Creating OpenPGP Keys
Following the steps in the above Wiki, launch the command prompt to execute Gpg4win. Execute the following command:-
When Gpg4win is executed for the first time, the secret and public key rings will be created in the following folder.
Enter the following details based on the instructions of the program:-
- Key type – RSA and RSA (default)
- Keysize – 2048
- Validity – key does not expire
- Real name & email address – <provide own details>
- Passphrase – <enter passphrase to secure secret key ring>
Once everything has been entered, the public and secret key pair will be generated.
Deploying OpenPGP Keys
In order to use the keys, the keyrings have to be deployed into the HCI tenant.
Right click on the tenant in Node Explorer and select Deploy Artifacts.
First, select PGP Public Keyring and select the public keyring file that was generated above.

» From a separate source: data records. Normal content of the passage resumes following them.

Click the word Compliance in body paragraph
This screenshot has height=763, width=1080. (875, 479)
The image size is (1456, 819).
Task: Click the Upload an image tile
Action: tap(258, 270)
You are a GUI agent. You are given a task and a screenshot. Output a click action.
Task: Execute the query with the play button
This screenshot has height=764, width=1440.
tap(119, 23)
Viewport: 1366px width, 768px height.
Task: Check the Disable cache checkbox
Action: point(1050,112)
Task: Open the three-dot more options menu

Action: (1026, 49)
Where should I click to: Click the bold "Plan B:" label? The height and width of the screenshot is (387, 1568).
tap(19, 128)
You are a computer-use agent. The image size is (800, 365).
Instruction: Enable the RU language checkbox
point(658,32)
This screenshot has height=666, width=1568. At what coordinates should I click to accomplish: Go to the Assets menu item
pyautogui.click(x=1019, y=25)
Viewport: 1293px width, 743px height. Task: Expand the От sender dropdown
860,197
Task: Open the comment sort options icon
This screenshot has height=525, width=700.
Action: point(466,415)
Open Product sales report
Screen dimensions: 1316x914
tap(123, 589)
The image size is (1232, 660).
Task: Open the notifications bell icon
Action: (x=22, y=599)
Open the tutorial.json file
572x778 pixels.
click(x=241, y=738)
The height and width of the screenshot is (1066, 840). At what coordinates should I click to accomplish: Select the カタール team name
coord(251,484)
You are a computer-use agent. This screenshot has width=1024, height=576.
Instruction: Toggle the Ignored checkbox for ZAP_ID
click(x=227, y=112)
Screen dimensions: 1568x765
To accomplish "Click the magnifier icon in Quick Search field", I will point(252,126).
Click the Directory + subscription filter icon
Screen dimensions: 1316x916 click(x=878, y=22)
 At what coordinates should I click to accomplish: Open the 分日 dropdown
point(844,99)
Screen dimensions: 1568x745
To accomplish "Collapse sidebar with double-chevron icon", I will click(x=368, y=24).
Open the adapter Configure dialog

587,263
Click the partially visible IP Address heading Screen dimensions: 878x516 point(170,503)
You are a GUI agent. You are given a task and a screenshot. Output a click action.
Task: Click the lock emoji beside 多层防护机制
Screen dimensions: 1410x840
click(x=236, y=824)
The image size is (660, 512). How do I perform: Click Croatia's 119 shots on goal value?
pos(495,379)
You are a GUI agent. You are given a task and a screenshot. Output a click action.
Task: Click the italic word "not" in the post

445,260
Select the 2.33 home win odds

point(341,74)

Repeat the above steps for PGP Secret Keyring. This will require the passphrase that was used during generation of the keyring above.
Once both keyrings have been deployed, they can be viewed on the Deployed Artifacts tab of the tenant.
Usage Example 1 – Encrypting & Signing
For the purpose of the following examples, another OpenPGP key pair has been generated which is used to represent the external partner that HCI will integrate with. This key pair is generated under the name PGP Partner.
For the first example, HCI will encrypt and sign the message. The encrypted and signed message will then be transmitted to the partner where it will be verified and decrypted. Below is the required set up in HCI for this scenario.
- Encryption with partner’s public key
- Signed with own private key
To simplify the example, the iFlow is designed with a static content in a Content Modifier and the output message is routed to an HTTP receiver.
The PGP Encryptor function is configured as follows:-
- Signatures are included in the message
- Encryption algorithm using AES 256
- Compression algorithm using ZLIB
- Output in ASCII Armored format
- Encryption using PGP Partner‘s public key
- Signing algorithm using SHA 256
- Signing using own private key
The Content Modifier is populated with the following static text in the message body.
After the iFlow is deployed and executed, the following encrypted PGP message is sent to the HTTP receiver.
The encrypted message is extracted and saved as a text file. We will then use Kleopatra to decrypt and verify the file.
The results of Kleopatra is as shown below. The signature corresponds to the signing configuration in HCI.
And the decrypted content matches the original content.
Usage Example 2 – Decrypting & Verifying
The second example is the reverse of the first example. This time round, Kleopatra will be used to simulate encryption and signing of the message by an external partner. The encrypted message will then be decrypted and verified by HCI.
Below is the required setup in HCI for this scenario.
- Verification using partner’s public key
This example will also use a simplified iFlow setup where the encrypted content is statically configured in the iFlow, and the decrypted output message will be routed to a HTTP receiver.
The PGP Decryptor is configured as follows:-
- Verification of signatures are mandatory
- Verification using PGP Partner‘s public key
Note that decryption key does not need to be specify in the function as it is determined implicitly from the message content.
To complete this configuration, we first need to create an encrypted message to simulate content from the external partner.
The content of the following file will be encrypted and signed using Kleopatra.
The output will be in ASCII armored format.
The public key representing HCI is selected during encryption by Kleopatra.
Subsequently, Kleopatra will sign using the partner’s private key.
After the content has been encrypted and signed using Kleopatra, it is populated in the message body of the Content Modifier.
Once all configuration is complete, the iFlow is deployed and executed. At the HTTP receiver, the following decrypted output is transmitted, which matches the original content.
As shown, usage of PGP message level security can be achieved relatively easily in HCI. This can help ensure that message content can be secured in cloud based integrations (especially file-based ones).